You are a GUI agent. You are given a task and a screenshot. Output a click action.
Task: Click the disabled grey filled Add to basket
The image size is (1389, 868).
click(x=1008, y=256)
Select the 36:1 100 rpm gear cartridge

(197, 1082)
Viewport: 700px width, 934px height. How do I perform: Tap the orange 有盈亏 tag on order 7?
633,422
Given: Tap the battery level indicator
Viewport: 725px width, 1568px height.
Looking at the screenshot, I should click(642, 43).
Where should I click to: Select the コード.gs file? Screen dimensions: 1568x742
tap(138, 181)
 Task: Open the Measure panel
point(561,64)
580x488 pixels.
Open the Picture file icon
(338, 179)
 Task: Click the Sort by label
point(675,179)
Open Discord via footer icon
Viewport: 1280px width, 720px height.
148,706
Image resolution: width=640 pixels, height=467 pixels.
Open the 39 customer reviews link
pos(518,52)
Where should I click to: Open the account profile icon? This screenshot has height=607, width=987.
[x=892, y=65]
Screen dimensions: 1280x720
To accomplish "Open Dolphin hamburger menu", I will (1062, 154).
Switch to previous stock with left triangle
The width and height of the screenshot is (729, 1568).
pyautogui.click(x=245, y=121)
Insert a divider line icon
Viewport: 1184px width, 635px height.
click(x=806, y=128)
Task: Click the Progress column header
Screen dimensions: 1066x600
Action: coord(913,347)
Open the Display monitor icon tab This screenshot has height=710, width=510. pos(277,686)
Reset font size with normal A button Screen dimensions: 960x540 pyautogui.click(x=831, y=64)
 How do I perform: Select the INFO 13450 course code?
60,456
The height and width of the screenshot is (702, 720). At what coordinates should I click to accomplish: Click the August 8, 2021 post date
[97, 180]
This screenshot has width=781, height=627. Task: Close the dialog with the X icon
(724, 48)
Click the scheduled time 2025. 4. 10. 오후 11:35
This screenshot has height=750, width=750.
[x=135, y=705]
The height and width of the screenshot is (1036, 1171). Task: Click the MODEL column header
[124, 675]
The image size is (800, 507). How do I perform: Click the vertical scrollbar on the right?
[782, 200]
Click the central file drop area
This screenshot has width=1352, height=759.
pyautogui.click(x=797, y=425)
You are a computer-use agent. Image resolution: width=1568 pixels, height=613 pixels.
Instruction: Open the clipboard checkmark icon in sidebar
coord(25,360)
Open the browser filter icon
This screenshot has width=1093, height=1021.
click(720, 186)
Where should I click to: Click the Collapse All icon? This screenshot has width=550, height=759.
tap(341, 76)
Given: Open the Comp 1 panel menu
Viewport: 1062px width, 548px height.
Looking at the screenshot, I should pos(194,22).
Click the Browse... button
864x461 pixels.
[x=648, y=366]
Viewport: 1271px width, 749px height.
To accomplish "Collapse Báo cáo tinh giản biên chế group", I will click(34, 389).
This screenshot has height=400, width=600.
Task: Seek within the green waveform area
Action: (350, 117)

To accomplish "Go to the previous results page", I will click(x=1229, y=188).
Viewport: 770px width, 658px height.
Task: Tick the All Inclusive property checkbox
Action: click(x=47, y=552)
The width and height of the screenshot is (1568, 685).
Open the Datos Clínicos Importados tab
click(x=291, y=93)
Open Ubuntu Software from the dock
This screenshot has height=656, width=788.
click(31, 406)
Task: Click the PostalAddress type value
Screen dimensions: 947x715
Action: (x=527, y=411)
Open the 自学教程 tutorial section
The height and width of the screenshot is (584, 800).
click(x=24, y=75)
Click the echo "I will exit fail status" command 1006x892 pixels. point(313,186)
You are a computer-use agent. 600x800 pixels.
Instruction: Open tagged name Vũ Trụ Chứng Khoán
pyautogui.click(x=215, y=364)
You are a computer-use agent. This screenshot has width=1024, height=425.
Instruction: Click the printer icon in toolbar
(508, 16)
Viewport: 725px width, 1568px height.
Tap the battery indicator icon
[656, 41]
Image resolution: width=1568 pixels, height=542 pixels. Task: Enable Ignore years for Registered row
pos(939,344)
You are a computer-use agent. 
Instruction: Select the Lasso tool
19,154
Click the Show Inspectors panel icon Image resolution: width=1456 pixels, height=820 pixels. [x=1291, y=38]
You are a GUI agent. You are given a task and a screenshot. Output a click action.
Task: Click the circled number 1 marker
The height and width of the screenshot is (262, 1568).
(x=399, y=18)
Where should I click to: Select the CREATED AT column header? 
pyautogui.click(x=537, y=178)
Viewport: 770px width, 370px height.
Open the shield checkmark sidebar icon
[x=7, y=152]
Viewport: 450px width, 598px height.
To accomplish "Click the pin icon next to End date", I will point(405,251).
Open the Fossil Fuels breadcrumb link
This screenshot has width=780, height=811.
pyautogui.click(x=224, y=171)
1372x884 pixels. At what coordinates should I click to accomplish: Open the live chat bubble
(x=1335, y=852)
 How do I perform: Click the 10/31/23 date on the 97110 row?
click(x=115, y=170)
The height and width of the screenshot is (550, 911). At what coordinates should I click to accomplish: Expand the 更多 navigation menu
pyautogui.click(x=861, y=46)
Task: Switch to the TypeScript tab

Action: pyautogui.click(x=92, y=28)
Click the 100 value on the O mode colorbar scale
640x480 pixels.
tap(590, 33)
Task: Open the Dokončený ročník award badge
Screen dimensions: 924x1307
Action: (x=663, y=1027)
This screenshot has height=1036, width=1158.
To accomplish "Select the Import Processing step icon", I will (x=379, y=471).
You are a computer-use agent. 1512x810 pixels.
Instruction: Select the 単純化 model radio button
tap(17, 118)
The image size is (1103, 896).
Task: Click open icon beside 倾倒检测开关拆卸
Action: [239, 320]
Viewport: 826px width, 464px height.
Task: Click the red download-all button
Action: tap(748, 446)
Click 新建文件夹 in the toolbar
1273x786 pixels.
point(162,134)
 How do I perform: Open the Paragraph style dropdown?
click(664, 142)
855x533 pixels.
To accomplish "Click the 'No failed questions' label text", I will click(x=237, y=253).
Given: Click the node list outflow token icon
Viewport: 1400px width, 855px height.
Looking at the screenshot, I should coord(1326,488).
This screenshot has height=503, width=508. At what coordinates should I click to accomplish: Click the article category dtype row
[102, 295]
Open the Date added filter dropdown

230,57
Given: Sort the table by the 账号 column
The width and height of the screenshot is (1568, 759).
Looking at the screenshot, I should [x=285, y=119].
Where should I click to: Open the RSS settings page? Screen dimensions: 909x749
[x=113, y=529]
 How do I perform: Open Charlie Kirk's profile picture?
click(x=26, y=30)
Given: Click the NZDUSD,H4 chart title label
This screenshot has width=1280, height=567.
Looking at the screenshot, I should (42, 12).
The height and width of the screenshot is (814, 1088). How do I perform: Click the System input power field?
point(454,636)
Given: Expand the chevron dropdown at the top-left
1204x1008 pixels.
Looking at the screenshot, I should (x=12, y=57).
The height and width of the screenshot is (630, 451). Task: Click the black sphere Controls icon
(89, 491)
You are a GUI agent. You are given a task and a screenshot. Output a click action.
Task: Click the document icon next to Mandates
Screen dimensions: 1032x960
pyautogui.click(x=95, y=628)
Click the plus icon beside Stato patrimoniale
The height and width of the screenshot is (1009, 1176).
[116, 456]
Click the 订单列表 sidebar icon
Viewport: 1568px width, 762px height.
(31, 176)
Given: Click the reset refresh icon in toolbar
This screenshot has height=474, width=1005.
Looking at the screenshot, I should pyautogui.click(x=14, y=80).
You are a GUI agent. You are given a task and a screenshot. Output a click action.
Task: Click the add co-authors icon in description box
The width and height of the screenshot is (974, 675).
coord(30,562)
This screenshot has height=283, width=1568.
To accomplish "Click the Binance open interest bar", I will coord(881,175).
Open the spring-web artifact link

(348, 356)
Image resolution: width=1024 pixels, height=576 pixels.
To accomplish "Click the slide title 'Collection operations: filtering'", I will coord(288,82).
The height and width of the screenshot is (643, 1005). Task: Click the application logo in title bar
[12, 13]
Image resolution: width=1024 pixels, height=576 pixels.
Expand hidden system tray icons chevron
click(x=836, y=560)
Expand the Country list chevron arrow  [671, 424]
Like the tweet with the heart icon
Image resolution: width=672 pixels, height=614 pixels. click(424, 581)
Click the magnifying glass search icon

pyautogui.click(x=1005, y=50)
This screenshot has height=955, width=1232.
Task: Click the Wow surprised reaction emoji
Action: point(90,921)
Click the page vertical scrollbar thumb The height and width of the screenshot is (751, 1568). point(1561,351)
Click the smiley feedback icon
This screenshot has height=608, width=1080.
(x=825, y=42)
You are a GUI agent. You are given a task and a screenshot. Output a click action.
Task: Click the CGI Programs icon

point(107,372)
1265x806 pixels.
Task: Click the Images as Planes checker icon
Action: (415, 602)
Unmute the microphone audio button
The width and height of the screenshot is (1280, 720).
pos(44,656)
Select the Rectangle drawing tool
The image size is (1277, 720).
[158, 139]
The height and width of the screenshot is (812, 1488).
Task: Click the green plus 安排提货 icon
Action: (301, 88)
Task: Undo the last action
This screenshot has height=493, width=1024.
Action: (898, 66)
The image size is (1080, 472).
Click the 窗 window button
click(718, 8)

※

» WHAT THE TASK ASKS: Find the string "next" in the entries above and return each line that holds it.

» RESULT BELOW:
To accomplish "Click the pin icon next to End date", I will point(405,251).
Task: Click the document icon next to Mandates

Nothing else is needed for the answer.